Synthesis and Preliminary Biological Evaluations of Fluorescent or 149Promethium Labeled Trastuzumab-Polyethylenimine

Abstract

Background: Radioimmunotherapy utilize a targeting antibody coupled to a therapeutic isotope to target and treat a tumor or disease. In this study we examine the synthesis and cell binding of a polymer scaffold containing a radiotherapeutic isotope and a targeting antibody.

Methods: The multistep synthesis of a fluorescent or ¹⁴⁹Promethium-labeled Trastuzumab-polyethyleneimine (PEI), Trastuzumab, or PEI is described. In vitro uptake, internalization and/or the binding affinity to the Her2/neu expressing human breast adenocarcinoma SKBr3 cells was investigated with the labeled compounds.

Results: Fluorescent-labeled Trastuzumab-PEI was internalized more into cells at 2 and 18 h than fluorescent-labeled Trastuzumab or PEI. The fluorescent-labeled Trastuzumab was concentrated on the cell surface at 2 and 18 h and the labeled PEI had minimal uptake.
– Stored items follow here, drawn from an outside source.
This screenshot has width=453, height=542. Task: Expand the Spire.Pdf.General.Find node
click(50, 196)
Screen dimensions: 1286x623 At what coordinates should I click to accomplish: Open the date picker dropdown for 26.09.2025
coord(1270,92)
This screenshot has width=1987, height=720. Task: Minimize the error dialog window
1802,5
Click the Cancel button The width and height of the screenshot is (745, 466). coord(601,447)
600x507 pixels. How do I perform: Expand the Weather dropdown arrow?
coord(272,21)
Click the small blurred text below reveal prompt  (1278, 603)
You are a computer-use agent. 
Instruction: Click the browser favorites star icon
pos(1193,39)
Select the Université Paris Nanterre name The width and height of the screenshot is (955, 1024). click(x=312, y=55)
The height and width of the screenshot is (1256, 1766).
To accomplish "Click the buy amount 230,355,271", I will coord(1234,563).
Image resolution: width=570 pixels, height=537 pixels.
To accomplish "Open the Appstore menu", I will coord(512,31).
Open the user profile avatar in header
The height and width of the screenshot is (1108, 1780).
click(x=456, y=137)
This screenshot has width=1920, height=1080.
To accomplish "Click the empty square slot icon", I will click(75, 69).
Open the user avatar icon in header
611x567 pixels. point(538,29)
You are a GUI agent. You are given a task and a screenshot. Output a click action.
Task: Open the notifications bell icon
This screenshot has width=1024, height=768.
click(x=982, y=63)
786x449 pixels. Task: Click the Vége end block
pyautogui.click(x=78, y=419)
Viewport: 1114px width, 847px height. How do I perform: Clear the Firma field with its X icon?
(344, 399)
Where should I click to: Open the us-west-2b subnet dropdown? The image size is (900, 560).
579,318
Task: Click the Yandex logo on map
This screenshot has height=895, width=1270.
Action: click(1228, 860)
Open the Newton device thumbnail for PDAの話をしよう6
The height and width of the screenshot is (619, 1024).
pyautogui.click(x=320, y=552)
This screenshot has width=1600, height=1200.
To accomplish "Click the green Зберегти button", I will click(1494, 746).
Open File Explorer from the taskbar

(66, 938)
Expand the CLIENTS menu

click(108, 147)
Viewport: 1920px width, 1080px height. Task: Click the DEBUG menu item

DOTA-PEI was prepared and contained an average of 16 chelates per PEI; the compound was radio-labeled with ¹⁴⁹Promethium and conjugated to Trastuzumab. The purified ¹⁴⁹Pm-DOTA-PEI-Trastuzumab had a radiochemical purity of 96.7% and a specific activity of 0.118 TBq/g. The compound demonstrated a dissociation constant for the Her2/neu receptor of 20.30 ± 6.91 nM.

Conclusion: The results indicate the DOTA-PEI-Trastuzumab compound has potential as a targeted therapeutic carrier, and future in vivo studies should be performed.

Keywords: Actinium-225; Promethium-149; Trastuzumab; polyethylenimine; radiotherapy; targeted therapy.

Figure 1

Synthesis scheme used to make PEI-OG, Trastuzumab-OG, and Trastuzumab-PEI-OG. (1) and (2) NaHCO₃ pH = 8.3, (3) PBS pH = 7.4, 5 h, (4) PBS/0.005 M EDTA (pH = 8.0) 30 min, and (5) PBS/0.005 M EDTA (pH = 7.4) 6 h.

Figure 2

Synthetic scheme used to make ¹⁴⁹Pm-DOTA-PEI-Trastuzumab. Reaction conditions: (1) NaHCO₃ pH = 8.5, (2) PBS, RT, 1 h, (3) NH₄Ac pH = 6.0, 80 °C, 1 h, (4) NaHCO₃ pH = 8.5, EDTA, RT, 1 h, and (5) PBS, 3 h, RT.

Figure 3

Confocal microscope images of SKBr3 cells incubated for 2 and 18 h with (A,D) Trastuzumab-PEI-OG, (B,E) Trastuzumab-OG, and (C) PEI-OG. The Trastuzumab-PEI-OG was visible inside the cell (A and D arrows), and Trastuzumab-OG was visible around the cells (B and E arrows).

Figure 4

Dissociation constant data (Kd) for ¹⁴⁹Pm-DOTA-PEI-Trastuzumab with human breast adenocarcinoma SkBr-3 cells (n = 3).

Figure 5

Total, nonspecific and specific binding for ¹⁴⁹Pm-DOTA-PEI-Trastuzumab with human breast adenocarcinoma SkBr-3 cells (n = 3).